### TEXTE EXTRAIT:
-------------------------

Quelques arguments contre l’idée d’une dictature des réseaux sociaux numériques

Cependant, la notion de dictature des réseaux sociaux numériques ne se limite pas aux risques liés à leur influence croissante. Ces plateformes offrent également de nombreuses opportunités de connexion, d’expression, et de partage, contribuant ainsi à enrichir le tissu social. Cardon (2011) parle de ces opportunités comme de « promesses » encore insoupçonnées pour des domaines variés tels que la culture, la communication, la politique, la sociabilité, l’économie, et même le bien-être personnel.

Les réseaux sociaux numériques facilitent les échanges et le maintien des liens entre les individus, tout en offrant un accès élargi à l’information technique et sociopolitique. Par exemple, un patient peut consulter un médecin à distance via Skype, ou obtenir des informations sur sa santé à partir de plateformes spécialisées. Les professionnels peuvent échanger et collaborer indépendamment de leur localisation géographique, ce qui favorise de nouvelles formes de coopération. De même, les étudiants peuvent suivre des cours en ligne depuis chez eux, sans se déplacer dans une salle de classe traditionnelle.

-------------------------

### MATÉRIEL FOURNI:

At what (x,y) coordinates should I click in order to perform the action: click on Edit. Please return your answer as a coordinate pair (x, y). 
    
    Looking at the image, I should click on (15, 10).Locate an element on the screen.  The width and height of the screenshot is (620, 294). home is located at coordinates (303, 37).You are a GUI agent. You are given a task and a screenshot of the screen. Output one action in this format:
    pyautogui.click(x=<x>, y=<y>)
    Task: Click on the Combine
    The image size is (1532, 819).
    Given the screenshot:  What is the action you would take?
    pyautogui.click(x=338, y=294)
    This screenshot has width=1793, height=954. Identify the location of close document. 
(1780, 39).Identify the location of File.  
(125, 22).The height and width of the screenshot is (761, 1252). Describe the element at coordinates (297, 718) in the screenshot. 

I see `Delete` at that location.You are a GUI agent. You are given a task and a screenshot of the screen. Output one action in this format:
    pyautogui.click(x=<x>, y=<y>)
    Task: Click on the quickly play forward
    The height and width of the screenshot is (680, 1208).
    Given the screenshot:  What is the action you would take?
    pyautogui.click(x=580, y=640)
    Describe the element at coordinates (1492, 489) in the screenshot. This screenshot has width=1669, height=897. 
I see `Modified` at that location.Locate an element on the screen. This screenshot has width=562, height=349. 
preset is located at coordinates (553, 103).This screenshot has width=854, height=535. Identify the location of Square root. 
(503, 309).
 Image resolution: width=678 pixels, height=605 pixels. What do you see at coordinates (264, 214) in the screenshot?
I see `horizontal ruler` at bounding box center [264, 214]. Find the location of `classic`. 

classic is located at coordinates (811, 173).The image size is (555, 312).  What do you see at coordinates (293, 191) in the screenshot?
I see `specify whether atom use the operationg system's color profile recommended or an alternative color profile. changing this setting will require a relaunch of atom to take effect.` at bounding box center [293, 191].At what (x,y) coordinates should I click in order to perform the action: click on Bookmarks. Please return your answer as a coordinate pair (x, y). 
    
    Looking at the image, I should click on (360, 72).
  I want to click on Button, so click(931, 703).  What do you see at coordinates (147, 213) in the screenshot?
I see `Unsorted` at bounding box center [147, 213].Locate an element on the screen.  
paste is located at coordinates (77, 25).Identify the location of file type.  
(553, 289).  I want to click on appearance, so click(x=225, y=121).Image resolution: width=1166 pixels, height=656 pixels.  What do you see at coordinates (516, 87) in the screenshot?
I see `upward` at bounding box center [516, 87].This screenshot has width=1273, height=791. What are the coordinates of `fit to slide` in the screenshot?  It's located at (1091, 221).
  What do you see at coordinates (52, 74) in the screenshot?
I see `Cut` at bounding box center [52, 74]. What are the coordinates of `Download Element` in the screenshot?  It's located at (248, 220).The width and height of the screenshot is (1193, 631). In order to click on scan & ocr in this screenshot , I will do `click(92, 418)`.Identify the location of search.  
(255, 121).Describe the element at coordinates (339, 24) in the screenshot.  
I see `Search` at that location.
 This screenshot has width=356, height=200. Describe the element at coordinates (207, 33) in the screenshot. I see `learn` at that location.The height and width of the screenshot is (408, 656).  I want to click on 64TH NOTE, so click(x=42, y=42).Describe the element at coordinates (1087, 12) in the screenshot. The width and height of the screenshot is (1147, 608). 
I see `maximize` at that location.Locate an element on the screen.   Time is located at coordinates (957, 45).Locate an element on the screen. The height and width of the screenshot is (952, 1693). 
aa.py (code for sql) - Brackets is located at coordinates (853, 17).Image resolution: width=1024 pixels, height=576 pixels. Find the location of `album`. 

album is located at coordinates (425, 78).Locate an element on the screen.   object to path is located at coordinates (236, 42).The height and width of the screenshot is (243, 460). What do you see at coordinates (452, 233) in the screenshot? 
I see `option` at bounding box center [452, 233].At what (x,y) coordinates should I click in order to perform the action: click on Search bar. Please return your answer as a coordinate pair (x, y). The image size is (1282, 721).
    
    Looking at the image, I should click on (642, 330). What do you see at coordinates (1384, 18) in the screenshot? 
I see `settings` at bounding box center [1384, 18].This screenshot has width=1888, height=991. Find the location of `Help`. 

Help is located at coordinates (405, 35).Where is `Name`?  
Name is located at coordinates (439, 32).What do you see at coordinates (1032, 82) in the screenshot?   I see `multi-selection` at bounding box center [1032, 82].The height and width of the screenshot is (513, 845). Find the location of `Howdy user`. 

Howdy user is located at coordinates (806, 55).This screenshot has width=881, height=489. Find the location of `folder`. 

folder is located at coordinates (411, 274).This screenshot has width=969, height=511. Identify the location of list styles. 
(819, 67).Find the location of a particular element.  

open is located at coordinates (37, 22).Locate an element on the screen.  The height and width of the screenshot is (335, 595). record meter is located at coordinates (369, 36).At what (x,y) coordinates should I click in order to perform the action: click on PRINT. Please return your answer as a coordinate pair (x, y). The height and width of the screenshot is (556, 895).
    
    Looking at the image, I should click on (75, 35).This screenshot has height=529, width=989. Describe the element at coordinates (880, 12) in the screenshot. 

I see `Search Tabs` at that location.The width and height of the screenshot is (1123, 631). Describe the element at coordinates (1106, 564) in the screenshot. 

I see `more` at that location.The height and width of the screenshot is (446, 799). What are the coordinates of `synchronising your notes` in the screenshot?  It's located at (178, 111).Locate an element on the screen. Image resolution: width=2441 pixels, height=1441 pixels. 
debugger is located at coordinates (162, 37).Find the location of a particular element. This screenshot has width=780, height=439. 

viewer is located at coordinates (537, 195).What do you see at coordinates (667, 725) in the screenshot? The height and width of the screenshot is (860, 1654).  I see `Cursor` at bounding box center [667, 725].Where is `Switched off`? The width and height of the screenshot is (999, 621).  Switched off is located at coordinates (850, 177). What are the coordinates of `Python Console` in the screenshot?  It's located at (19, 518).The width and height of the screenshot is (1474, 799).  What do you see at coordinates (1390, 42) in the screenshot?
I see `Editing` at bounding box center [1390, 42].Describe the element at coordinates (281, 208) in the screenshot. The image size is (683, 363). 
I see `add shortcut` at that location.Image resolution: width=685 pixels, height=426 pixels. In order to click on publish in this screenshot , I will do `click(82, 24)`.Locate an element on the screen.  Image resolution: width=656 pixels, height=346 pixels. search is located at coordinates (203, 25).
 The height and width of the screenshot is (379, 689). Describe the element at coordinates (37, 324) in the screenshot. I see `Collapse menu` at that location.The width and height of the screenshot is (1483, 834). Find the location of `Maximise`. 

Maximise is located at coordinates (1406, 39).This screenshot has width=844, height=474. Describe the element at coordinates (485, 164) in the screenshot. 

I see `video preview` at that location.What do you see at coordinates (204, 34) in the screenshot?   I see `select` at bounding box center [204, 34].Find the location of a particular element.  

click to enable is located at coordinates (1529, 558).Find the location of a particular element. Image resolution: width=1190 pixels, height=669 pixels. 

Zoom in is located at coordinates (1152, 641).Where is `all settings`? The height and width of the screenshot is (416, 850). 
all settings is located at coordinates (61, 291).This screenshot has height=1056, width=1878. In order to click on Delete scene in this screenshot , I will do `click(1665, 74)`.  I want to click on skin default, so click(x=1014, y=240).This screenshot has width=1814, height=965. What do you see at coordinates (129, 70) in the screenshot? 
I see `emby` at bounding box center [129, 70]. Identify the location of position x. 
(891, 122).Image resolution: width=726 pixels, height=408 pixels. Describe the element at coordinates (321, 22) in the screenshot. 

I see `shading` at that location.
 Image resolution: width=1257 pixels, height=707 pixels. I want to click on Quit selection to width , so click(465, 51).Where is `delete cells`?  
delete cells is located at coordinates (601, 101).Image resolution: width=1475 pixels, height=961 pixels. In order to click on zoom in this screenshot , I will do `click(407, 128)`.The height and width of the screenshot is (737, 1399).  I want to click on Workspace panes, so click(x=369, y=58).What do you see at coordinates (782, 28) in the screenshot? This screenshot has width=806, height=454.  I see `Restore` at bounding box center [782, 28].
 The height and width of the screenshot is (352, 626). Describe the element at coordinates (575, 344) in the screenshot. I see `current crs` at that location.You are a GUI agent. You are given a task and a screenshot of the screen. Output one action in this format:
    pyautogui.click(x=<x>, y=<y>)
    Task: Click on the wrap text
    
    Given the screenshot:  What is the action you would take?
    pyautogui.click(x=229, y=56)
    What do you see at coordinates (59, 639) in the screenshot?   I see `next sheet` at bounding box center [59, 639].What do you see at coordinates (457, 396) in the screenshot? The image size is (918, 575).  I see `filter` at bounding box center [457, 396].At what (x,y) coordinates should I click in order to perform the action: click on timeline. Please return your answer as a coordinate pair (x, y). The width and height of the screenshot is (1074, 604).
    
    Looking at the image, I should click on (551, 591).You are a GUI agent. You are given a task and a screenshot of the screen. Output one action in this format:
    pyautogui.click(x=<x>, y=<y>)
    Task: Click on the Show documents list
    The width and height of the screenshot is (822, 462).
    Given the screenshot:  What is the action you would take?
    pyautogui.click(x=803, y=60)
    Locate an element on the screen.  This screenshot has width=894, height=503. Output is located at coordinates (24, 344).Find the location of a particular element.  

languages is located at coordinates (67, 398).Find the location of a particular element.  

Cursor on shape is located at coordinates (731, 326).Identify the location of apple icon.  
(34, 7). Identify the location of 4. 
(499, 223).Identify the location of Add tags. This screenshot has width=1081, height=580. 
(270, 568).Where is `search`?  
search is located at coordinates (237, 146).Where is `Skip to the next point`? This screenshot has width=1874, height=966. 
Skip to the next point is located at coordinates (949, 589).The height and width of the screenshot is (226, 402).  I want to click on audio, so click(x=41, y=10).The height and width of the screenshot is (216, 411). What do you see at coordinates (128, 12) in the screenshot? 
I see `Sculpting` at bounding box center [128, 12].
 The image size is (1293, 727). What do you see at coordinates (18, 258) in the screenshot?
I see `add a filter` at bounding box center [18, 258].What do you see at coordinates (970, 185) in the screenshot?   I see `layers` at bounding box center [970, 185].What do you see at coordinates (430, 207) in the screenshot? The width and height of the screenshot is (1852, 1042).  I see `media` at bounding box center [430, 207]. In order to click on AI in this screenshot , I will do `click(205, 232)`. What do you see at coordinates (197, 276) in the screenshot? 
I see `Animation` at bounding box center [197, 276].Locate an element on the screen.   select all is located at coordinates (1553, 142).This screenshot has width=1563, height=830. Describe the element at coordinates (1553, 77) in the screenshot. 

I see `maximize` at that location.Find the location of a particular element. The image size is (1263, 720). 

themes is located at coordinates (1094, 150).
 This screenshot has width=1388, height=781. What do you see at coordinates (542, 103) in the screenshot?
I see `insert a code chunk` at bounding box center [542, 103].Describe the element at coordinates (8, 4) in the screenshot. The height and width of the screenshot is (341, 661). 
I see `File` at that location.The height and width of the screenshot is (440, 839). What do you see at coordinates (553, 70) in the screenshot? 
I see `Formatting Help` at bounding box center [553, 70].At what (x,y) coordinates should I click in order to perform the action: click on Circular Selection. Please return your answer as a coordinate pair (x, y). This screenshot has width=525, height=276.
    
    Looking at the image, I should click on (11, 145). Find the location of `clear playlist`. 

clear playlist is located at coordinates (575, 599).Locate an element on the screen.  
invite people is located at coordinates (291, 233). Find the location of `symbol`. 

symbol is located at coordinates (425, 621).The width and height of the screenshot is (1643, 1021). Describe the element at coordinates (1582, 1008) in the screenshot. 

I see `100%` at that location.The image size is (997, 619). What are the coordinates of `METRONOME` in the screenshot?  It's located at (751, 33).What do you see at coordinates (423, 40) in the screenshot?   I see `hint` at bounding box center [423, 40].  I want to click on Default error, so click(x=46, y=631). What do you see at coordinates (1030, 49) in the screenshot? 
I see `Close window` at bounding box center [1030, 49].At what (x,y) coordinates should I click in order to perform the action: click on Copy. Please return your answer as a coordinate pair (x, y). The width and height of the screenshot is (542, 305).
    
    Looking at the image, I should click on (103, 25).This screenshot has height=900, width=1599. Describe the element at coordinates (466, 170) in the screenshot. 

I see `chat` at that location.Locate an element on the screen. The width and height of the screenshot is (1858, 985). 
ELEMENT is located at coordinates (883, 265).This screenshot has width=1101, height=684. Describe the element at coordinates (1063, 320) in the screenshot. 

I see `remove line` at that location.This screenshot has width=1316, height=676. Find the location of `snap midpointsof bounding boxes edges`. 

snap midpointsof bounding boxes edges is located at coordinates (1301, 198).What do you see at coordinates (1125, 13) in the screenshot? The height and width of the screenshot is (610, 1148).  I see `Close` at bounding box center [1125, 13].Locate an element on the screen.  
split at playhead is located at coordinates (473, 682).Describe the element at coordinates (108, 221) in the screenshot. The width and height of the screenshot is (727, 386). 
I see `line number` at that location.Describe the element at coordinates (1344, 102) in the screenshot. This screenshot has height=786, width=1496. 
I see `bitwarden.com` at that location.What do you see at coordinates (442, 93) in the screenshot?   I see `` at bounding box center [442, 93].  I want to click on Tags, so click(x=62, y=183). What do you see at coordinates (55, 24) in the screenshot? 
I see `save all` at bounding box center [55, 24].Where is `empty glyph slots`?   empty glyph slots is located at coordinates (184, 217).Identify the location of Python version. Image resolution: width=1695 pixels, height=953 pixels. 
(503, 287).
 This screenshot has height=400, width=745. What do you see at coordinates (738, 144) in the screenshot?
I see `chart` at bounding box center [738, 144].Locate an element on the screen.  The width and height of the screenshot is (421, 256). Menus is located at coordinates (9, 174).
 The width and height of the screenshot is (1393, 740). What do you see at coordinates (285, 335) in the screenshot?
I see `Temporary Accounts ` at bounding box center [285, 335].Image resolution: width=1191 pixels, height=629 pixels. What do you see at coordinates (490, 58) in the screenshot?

-------------------------

### TÂCHE A:
Dans le texte sur les réseaux sociaux numériques, quel mot Cardon (2011) emploie-t-il pour parler des opportunités offertes par ces plateformes ?
### TÂCHE B:
Reprenez le texte sur les réseaux sociaux numériques à la suite de sa dernière phrase.

### RÉPONSE A:
Il parle de « promesses » encore insoupçonnées.

### RÉPONSE B:
Les réseaux sociaux numériques jouent également un rôle clé dans la participation citoyenne au débat démocratique. Ils offrent un espace où les citoyens, quel que soit leur statut ou leur position, peuvent s’exprimer librement et défendre leurs idées. Le printemps arabe est un exemple marquant de la manière dont ces plateformes ont pu soutenir des mouvements démocratiques. L’accessibilité des réseaux sociaux est donc essentielle pour garantir la liberté d’expression, ce qui va à l’encontre de l’idée d’une dictature.

En vérité, les réseaux sociaux numériques, tout comme la technologie en général, n’imposent rien directement. Comme l’affirme Balle (2004, p.5), ils proposent des outils et des espaces, mais c’est à l’utilisateur de les exploiter ou de les adapter à ses besoins. C’est pourquoi la question des droits des utilisateurs est de plus en plus au centre des préoccupations des organisations de la société civile et des gouvernements. Ils cherchent à promouvoir une éthique numérique équilibrée, garantissant à la fois liberté et contrôle.

En guise de conclusion :

Il reste difficile de répondre de manière définitive à la question de savoir si les réseaux sociaux numériques exercent une dictature. Cette question est complexe, nuancée, et dépend largement du contexte dans lequel elle est posée.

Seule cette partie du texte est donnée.